Similarly, an independent commission whose members included past chairmen of both parties suggested that the Republicans and Democrats agree to give up a night of network television coverage in return for free air time in the fall.
This summer, conventions will again run a full four nights. Tonight, the Democratic nominee--as he has at every convention since 1952--will again be selected on the first ballot. And officials of both parties are still demanding all the coverage they can command.
But network coverage this year will reach an all-time low. And that has renewed the discussion about finding a different way.
“If people just turn off on the Democrats this week--and I’m convinced they will,” worried Bush spokeswoman Clarke said as she looked ahead to the Republicans’ convocation next month--”then the networks may just decide to cut us back even further.”
At its heart, the debate about what new form national political conventions might take is a discussion about what the convocations should really be about.
Are they a vehicle for having delegates select a nominee, as they did amid high drama and scores of ballots in the middle of this century, when conventions and not primaries determined which candidate would represent the party?
Are they to provide a forum for open debate about the party’s course, as they did until 1980, when leaders began their effort to gloss over signs of discord to create the illusion of unity?
Or, are their purposes more modest: to mobilize the party faithful, to beat up the opposition, to establish a favorable image of the candidate in uncommitted voters’ minds?
Some argue that the parties ought not rule out taking a step backward. “Maybe you’ve got to go back to the back room and the high drama, and accept the process is unsavory but you like the results,” said Ericson, the Buchanan aide.
Most analysts rule that out. Trying to strip power from the primaries is likely to add to voters’ discontent, they say. And the prospect of allowing bitter debate on the convention floor is still considered self-defeating.

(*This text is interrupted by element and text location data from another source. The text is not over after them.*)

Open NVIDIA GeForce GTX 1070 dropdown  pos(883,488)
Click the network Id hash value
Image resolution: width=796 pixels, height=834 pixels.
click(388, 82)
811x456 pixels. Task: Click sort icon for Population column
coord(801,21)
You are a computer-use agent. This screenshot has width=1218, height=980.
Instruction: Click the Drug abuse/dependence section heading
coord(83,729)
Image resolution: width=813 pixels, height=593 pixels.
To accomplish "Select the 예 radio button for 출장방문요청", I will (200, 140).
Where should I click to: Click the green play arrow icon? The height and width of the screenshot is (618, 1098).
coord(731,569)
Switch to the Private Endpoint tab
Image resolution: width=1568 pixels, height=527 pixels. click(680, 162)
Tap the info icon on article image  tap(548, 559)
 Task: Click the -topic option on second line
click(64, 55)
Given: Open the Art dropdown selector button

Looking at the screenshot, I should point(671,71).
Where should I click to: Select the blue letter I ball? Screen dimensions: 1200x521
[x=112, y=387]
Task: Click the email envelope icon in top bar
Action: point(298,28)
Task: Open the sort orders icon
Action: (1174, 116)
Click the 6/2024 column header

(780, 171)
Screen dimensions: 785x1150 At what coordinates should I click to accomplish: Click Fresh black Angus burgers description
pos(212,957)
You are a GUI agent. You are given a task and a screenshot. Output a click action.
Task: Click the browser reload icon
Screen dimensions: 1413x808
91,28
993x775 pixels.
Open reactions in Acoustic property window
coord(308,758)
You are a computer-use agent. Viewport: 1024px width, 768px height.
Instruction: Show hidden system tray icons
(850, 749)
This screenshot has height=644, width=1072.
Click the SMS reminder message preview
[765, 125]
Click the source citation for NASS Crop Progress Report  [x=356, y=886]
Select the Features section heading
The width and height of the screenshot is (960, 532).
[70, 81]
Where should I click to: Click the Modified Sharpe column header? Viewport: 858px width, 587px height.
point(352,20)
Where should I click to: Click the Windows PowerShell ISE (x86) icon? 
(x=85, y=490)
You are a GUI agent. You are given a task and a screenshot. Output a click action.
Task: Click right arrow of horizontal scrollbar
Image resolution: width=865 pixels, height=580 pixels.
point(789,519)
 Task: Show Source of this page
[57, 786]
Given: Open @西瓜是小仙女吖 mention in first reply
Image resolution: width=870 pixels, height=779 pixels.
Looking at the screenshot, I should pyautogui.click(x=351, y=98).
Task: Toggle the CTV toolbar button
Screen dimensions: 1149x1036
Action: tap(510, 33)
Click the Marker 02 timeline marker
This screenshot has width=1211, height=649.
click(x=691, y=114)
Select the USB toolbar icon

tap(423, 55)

Instead, most of those weighing new forms for conventions have concluded that their most important task is to create a mood of national excitement. And, with network television increasingly uncooperative in that task, they are not looking closely at Perot.
The timing and the structure of Perot’s event remains far from clear. But his expected plan to use multiple sites linked together by communications satellites to bring the event home to Americans is clearly alluring.
“The experience of American history is that things evolve with time, and, clearly, conventions have to evolve,” says Dick Moe, a former aide to Walter F. Mondale, the Democratic presidential candidate in 1984. “They’ve got to find a new way if they’re going to survive.”